Students in life science have begun to explore the concepts of sustainability and inquiry (formerly called the scientific method). We began by looking at scenarios to identify problems, ask experimental questions and research background information. In addition, we have spent time out back in the trees observing our surroundings. Each student has chosen a “sit spot” that will be theirs for the entire year and have begun to look at the scene through the lens of a scientist. While learning about research during our inquiry study, students were so excited about the idea of global climate change and making changes to stop it, that two students are creating a lobbying campaign with signs to invest in renewable energy and one student has decided to do a grassroots effort by talking with everyone he knows and encouraging them to call their senators and representatives.

Physical Science:  Ryan

Our first unit was Methods and Measures where students performed experiments in order to learn about various units of measure such as the centimeter, gram, and milliliter.  When we experiment, students fill out a graphic organizer structured on the scientific method, which guides them to think about and record the important parts and details of the process.  Our class learned about air resistance, terminal velocity, opposing forces, and acceleration due to gravity by making egg parachutes and throwing them out the window on the second floor into the multi-purpose room (gym).
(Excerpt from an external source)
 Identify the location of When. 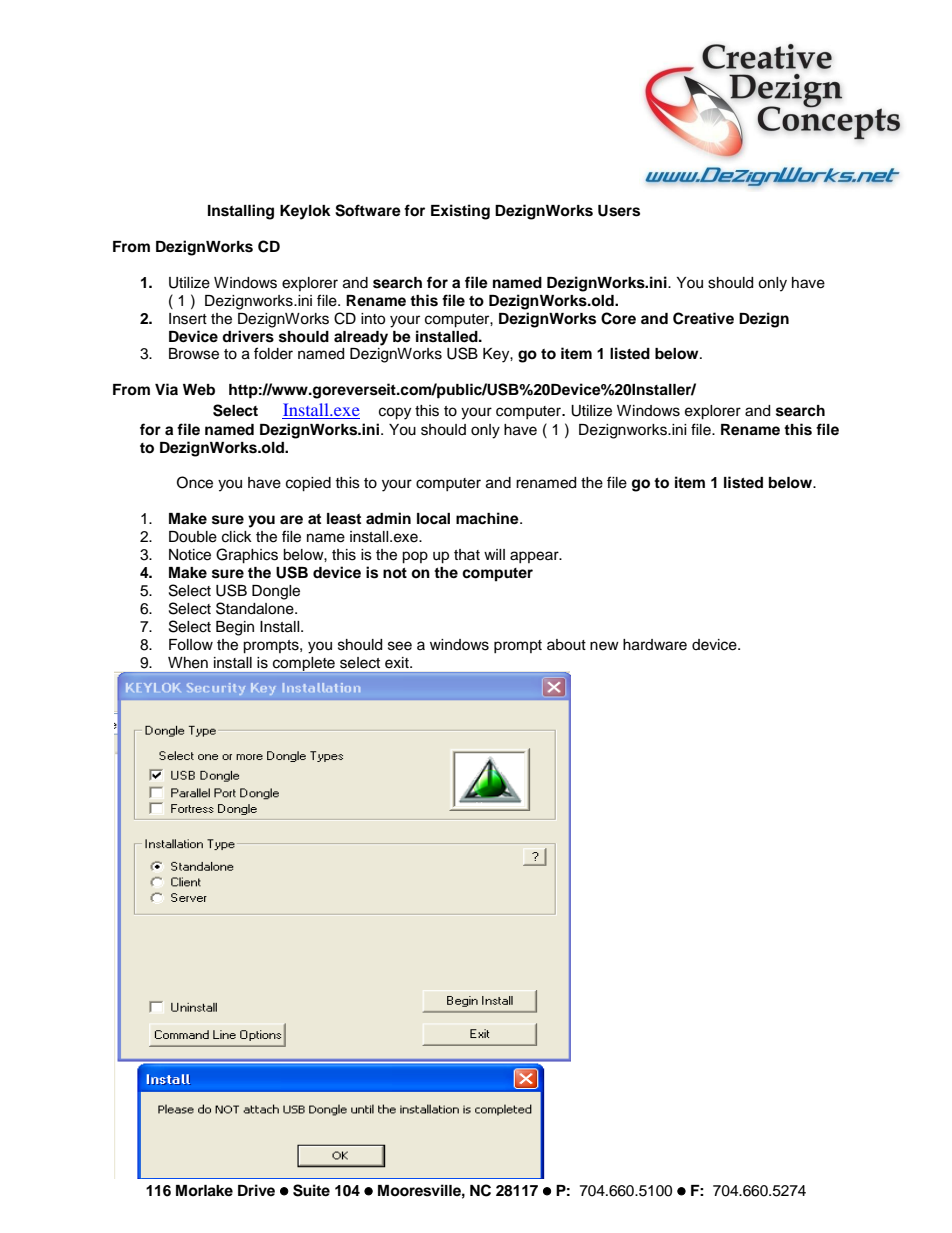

That experiment helped us turn the corner into motion where we continued to explore this topic through hands-on experiential learning followed by classroom discussion, note-taking, and written reflection. Students played ping pong and then diagramed the vectors and forces involved, thereby merging fun with academics, my ultimate daily goal!

Earth & Space Science: Ryan

Our first unit of the school year was Geologic Time, which explores Earth’s 4.5 billion years of history and identifies the timeline on which major events of development, evolution, and dynamic change took place. Students have learned the order of the Eons, Eras, Periods, and Epochs and have identified species of life that have lived in each Epoch.  This puts the hominin, and Homo Sapien existence into perspective as we learned that if we equate 4.5 billion years of history to a 100 foot clothesline, Homo Sapiens came on the scene five hundredths of an inch from the end (i.e. quite recently). From Geologic Time we’ll be moving on to Rocks and Minerals and explore one of Vermont’s unique geologic features nearby in Burlington at Rock Point, which boasts a first class example of a thrust fault. Leaving the classroom regularly to explore the natural world and conduct field research is an essential part of this class.  We’re enjoying our experiments inside (recently we slingshotted golf balls into play sand to observe how impact craters are formed, the ejecta that results, and how this is related to the K-T boundary, which marks the extinction of the dinosaur world wide) as well as our jaunts outdoors!